As days went by, the numbers of people confirmed to have been infected with coronavirus rose. More people were hospitalised and others were in intensive care. The number of those who did not make it was also on the increase.
“We started realising that it was not only ‘the elderly and vulnerable’ that were at risk but all of us were,” Vella said.
Online lessons for children
Their children, aged 12 and 16, are in the fifth week since schools closed down. They are receiving online lessons and a lot of notes and home work.
“It’s not the same definitely,” Vella remarked adding that however with technology there is a sense of continuity.
Last time out
The last time the family went out together was for a walk on the occasion of their daughter’s birthday on the 7th March. By then, all shops except food stores and pharmacies had been closed down. Since that day, it is only Michele who goes to work in a hospital in a town which is 20 km away from where they live. He also does the food shopping. Vella would rather buy fresh food, however, due to the current circumstances, the shopping list went from a three-day list to a two week list to avoid contact as much as possible. Furthermore, she started preparing bread herself.
“I try to make my family happy by cooking food I didn’t have the time for before,” she said.
People have been instructed to have their grocery shopping done by only one person per family. No one is allowed to go out unless it is due to work, buy groceries or other necessities such as having a medical appointment. A lot of services have moved online and people are working from home.
In Vella’s opinion there are still too many people who are going to work everyday. She mentioned that people still gathered on public transport.
“Not to mention the fact that people still went out for walks not realising the harm they were doing to themselves and their family,” she added.
“I don’t mind not going out, I don’t mind not being able to go to the hairdresser. I miss my friends dearly,” Roberta remarked adding that they are still in contact through technology.

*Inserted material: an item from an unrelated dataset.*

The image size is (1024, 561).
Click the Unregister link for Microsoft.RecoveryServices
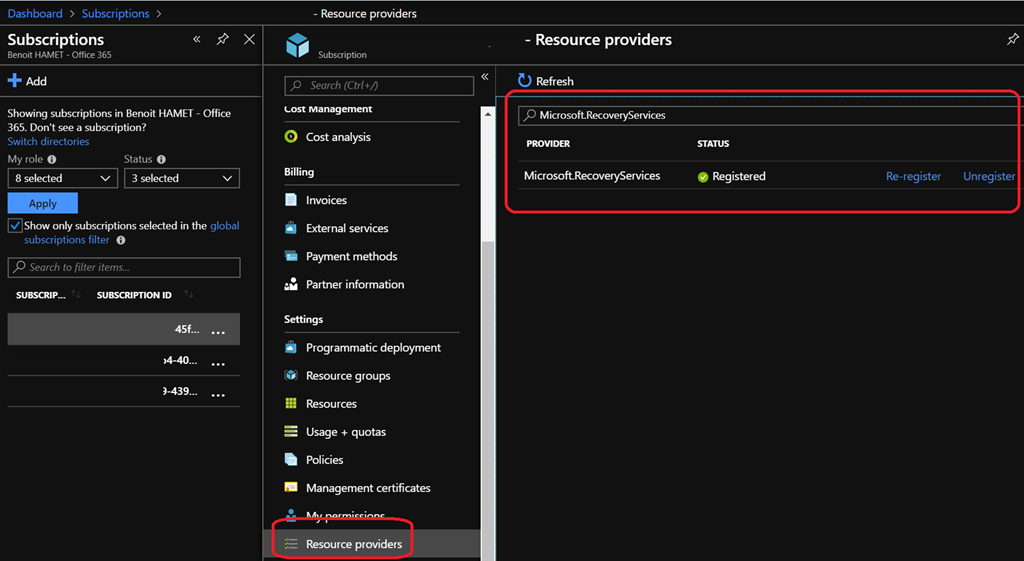point(988,176)
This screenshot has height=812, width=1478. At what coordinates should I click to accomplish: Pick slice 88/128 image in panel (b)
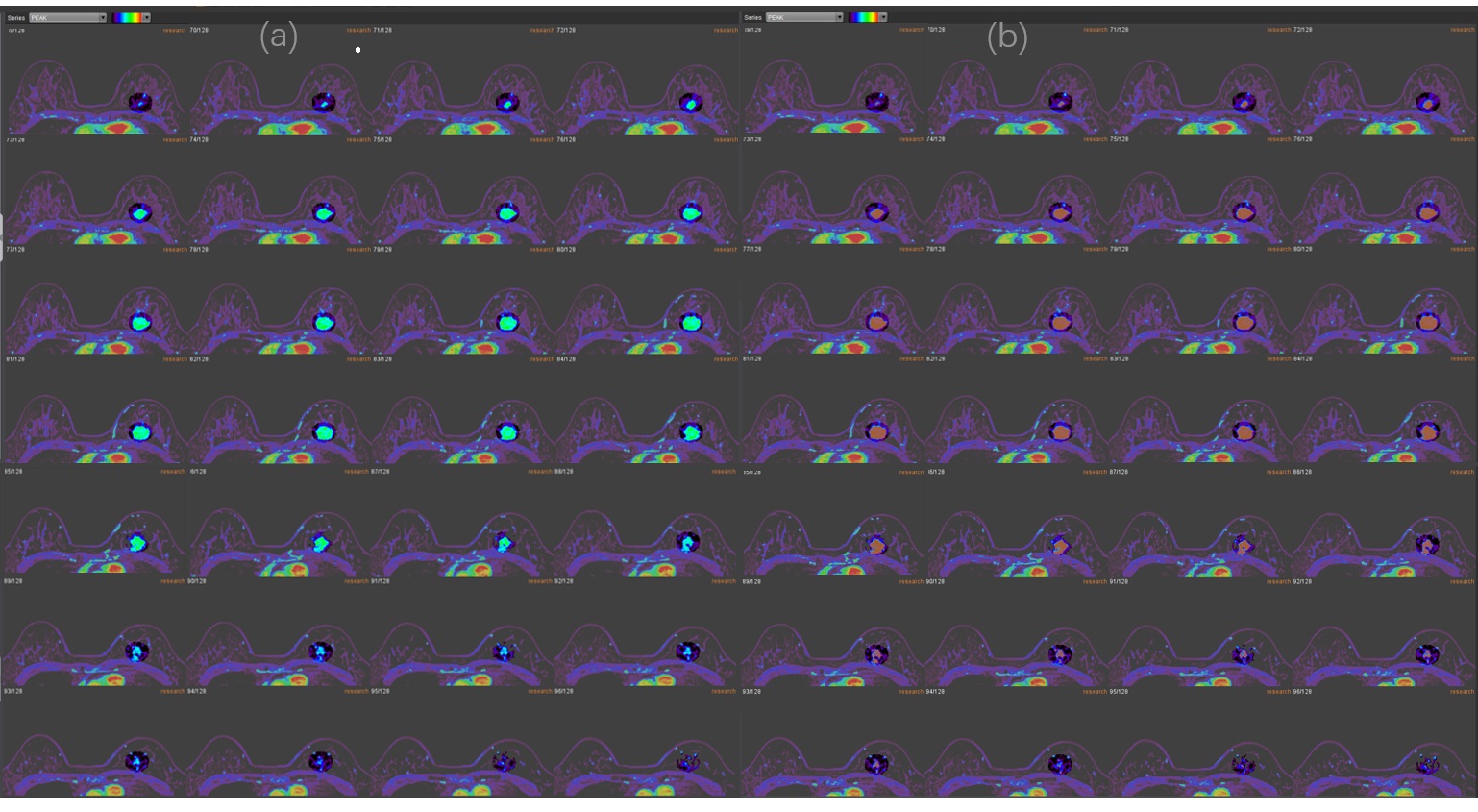tap(1384, 533)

“I pray that everything will be over”
One of her biggest worries is her husband’s and all health sector personnel’s safety.
“I pray that everything will be over in the quickest and safest way possible.”
Dr Michele Milano who works at the Santa Croce Hospital in Mocalieri explained that the 200-bed hospital has 70 beds which are dedicated to patients who test positive for coronavirus. At his place of work, all elective surgeries and appointments have been postponed, while only emergencies are being treated.
Due to the outbreak, he has stopped has private practice, a decision which he took to safeguard his patients’ safety.
At the hospital, all healthcare workers are on stop leave and on call. Despite being an orthopaedic surgeon, he can be called to work in the Covid-19 section if the need arises. He added that they were already doing shifts in medicine.
“Stay at home”
Both Roberta and Michele had one piece of advice – to stay at home and practice social distancing. Dr Milano underlined that by practising social distancing one can stop the virus as soon as possible.